Your assignment: In the material below, count the lines where the word "will" appears. Nothing but the number, please.

Extracted information:
%%
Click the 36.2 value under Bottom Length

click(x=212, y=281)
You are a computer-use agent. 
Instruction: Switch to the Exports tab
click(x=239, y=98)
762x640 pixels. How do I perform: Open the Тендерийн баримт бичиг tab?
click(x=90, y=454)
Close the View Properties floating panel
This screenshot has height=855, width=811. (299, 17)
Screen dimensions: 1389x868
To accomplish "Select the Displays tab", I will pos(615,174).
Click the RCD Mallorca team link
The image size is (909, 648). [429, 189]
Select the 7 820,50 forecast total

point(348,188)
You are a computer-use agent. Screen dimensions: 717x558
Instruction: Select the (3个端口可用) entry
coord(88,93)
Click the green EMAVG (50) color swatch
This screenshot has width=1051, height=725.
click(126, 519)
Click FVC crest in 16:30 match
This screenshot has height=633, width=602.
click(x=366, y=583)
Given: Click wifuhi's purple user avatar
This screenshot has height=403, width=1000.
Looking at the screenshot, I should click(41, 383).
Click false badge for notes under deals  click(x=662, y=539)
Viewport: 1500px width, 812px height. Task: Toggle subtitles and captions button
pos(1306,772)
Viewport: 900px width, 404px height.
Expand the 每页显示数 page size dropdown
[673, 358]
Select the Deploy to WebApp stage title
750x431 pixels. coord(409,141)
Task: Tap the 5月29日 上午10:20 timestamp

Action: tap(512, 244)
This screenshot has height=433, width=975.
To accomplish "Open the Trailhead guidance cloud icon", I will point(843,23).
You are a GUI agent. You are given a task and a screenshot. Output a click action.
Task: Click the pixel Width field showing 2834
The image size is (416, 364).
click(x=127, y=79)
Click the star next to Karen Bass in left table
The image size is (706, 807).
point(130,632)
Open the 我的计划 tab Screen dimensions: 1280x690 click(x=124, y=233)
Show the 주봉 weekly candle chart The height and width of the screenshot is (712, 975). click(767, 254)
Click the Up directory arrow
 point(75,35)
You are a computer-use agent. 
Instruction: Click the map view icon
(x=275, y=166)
%%
Solution for this exercise: 2